Do Birds Use Magnetic Field to Plan Migration Routes?

Bijal P. Trivedi
National Geographic Today
November 2, 2001

A new study suggests that birds use the Earth's magnetic field to plan dining locations along their migration route. These culinary stopovers are critical to the success of the migration because, according to a second study, the fatter the bird, the more efficiently it is able to fly.

How birds obtain precise information about their geographical location and determine exactly where to stop and eat has puzzled scientists for decades.

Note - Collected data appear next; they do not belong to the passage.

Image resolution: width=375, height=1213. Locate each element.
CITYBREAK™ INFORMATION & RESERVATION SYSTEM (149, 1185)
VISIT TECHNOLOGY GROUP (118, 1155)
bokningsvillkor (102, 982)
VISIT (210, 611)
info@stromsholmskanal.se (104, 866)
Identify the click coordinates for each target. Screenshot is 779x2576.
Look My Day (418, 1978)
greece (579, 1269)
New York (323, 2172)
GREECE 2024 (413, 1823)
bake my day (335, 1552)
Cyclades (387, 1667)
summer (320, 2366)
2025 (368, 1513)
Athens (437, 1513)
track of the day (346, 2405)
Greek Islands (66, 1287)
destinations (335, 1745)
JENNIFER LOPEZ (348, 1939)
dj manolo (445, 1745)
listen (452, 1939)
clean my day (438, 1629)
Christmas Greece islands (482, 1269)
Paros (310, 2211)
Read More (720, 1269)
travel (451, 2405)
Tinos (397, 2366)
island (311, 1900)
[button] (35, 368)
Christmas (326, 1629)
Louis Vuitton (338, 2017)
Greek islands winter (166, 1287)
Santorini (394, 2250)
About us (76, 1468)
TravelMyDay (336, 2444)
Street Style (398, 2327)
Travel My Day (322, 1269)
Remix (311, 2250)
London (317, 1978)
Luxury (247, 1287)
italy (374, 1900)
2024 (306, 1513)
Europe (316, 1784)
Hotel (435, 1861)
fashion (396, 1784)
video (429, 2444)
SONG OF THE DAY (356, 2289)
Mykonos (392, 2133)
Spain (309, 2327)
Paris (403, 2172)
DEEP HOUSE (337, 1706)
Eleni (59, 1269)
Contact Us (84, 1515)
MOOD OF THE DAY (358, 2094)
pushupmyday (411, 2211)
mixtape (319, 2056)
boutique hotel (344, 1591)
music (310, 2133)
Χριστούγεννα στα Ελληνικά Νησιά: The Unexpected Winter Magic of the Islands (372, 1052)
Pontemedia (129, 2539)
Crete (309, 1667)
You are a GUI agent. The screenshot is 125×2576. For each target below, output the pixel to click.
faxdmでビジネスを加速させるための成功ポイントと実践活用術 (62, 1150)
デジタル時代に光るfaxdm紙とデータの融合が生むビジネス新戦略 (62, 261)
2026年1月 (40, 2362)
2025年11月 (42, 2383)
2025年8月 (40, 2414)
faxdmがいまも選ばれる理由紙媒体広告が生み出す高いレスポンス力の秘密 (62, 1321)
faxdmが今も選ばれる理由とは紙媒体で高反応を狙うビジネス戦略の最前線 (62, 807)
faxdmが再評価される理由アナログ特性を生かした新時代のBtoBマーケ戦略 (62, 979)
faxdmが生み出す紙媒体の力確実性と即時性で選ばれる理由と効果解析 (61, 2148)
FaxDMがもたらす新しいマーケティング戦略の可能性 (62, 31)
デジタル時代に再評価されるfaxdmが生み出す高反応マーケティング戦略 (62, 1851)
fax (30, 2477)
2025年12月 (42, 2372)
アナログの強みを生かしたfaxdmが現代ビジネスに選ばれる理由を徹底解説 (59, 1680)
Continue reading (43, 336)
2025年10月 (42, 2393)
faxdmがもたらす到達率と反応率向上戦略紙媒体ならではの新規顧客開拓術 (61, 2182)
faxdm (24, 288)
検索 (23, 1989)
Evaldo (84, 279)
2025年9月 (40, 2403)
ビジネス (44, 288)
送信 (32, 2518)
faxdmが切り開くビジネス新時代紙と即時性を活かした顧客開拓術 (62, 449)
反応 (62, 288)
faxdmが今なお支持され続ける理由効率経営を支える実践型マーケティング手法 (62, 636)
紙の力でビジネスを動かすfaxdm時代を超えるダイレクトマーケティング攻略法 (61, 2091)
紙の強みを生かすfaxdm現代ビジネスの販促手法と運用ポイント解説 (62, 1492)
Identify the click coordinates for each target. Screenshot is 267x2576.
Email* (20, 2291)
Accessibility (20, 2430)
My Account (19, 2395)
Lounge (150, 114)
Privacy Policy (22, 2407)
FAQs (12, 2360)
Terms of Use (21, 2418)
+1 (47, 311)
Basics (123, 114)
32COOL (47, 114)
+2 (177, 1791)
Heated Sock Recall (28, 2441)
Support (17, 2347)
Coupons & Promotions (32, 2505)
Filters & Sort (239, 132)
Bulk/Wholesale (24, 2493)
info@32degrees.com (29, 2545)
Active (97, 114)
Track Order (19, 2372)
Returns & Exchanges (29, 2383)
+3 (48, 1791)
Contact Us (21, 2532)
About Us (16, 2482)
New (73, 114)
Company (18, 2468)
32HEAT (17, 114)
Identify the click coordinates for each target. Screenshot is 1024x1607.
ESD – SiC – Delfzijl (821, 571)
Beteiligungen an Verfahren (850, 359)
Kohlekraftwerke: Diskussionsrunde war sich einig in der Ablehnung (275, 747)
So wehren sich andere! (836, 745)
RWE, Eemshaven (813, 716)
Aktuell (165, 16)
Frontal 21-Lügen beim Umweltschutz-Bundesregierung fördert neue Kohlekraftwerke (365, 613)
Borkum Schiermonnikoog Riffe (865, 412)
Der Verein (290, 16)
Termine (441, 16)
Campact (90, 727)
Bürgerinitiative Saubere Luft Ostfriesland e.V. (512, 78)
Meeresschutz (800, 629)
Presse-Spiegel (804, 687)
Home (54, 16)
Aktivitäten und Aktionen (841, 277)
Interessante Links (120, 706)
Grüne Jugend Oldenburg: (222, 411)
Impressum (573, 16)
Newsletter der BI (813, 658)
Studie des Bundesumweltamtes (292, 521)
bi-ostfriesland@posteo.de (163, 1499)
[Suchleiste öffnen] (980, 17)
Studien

A study published in the November 1 issue of the journal Nature says that the cue may be magnetic.

Swedish researchers led by Thord Fransson, of Stockholm University, found that when thrush nightingales were exposed to a magnetic field simulating the four locations along their migratory route from Sweden to Egypt, the magnetic field around Northern Egypt caused the birds to stock up on food.

The stopover in Northern Egypt and increase in body fat is probably in anticipation of the long flight over the Sahara Desert. Fransson and his colleagues found that birds exposed to a changing magnetic field increased their mass by 3.5 grams (an eighth of an ounce) after reaching the magnetic field of Egypt. The 'control birds' that were exposed only to the local Swedish magnetic field gained only 1.1 grams.

While most migrating birds typically remain on the lean side, accumulating only small fat deposits—20 to 30 percent of lean body mass—physical challenges like crossing the Sahara or the Gulf of Mexico require much greater fuel reserves. Some birds, like the blackpoll warbler, are known to double their body mass before such excursions.

Understanding which locations are critical feeding spots along migration routes could prove to be valuable in efforts to conserve these habitats.

Fatter Birds Fly More Efficiently

Another study published a couple of weeks ago in the same journal brought to light a surprising aspect of bird migration: the fatter the bird the more efficiently it is able to fly.

A central theory of aerodynamics states that the energy needed to fly increases dramatically as the payload increases. However, researcher Anders Kvist, of Lund University in Sweden, and his colleagues found that the energy spent to carry the extra body mass is not as high as previously thought.